7 November 2014
BT’s remarkable history of innovation is now on display in the Information Age Gallery at the Science Museum in London.
The new BT-backed gallery profiles six networks that changed the world, covering the development of communications from the first telegraphs to satellites, TV and the internet. More than 200 years of innovation in communication and information technologies are celebrated across six zones: The Cable, The Telephone Exchange, Broadcast, The Constellation, The Cell and The Web.
As the principal sponsor of the gallery, BT has donated more than 80 of the exhibits.
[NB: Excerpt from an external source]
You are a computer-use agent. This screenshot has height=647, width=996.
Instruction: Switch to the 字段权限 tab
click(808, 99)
This includes the impressive centrepiece - a six-metre tuning coil from BT’s Rugby Radio Station, once part of the world’s most powerful Very Low Frequency (VLF) transmitter.
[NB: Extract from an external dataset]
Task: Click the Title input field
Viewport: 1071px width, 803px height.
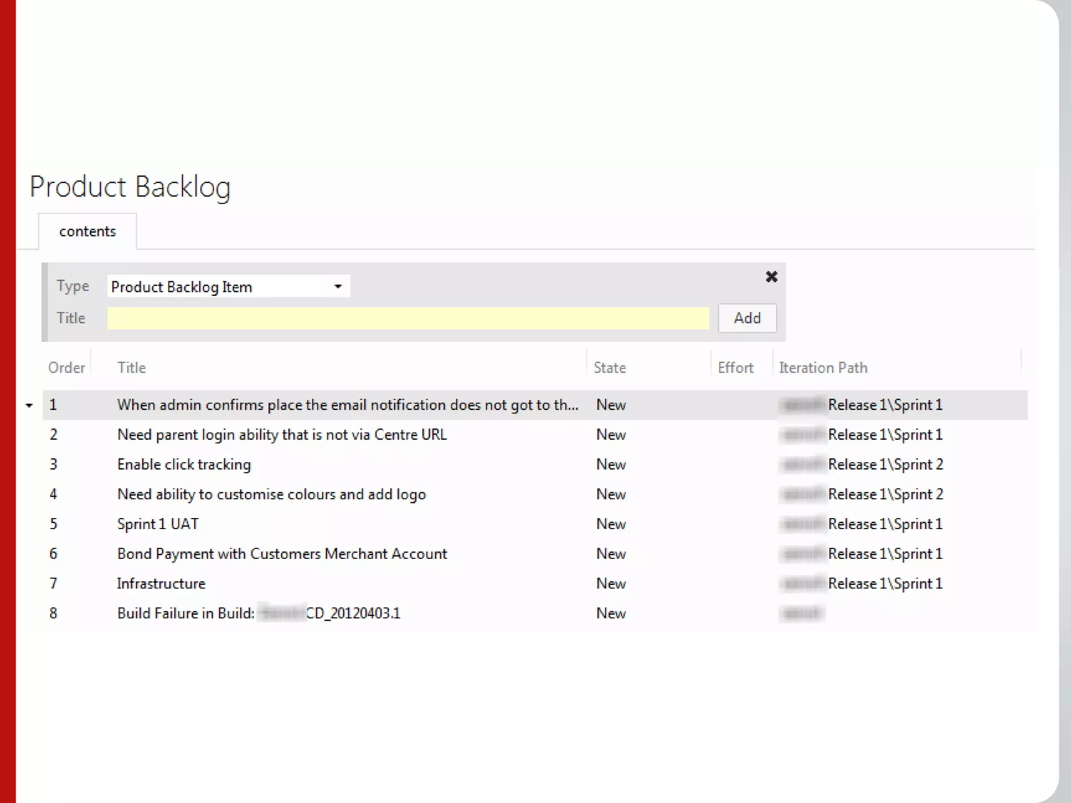Action: [x=408, y=318]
Speaking at the opening event, Gavin Patterson, BT Group chief executive, said: “There is no other company that could put its name so authentically to the lead sponsorship of Information Age – it demonstrates how BT’s purpose to use the power of communications to make a better world is ever present throughout our, nearly, 170 years.”
“The Information Age isn’t just the story of modern communications, it is the story of BT and I am particularly proud that over 80 of the exhibits are ours and will be there for millions of people to enjoy each year.”
Gavin was among an invited audience which also included senior figures from fellow sponsors ARM, Bloomberg Philanthropies and Google as well as former UK digital champion Baroness Martha Lane Fox.
To mark the opening, on Friday 24 October 2014, Her Majesty The Queen sent her first tweet in an historic moment for communications. Composed at 11:35 (BST) it read: “It is a pleasure to open the Information Age exhibition today at the @ScienceMuseum and I hope people will enjoy visiting. Elizabeth R.”
The tweet was then displayed on the BT Tower info band.
Science Museum director Ian Blatchford said: “This tweet from Her Majesty the Queen is a key moment in communications history and a great way to commemorate the opening of the Information Age gallery at the Science Museum.”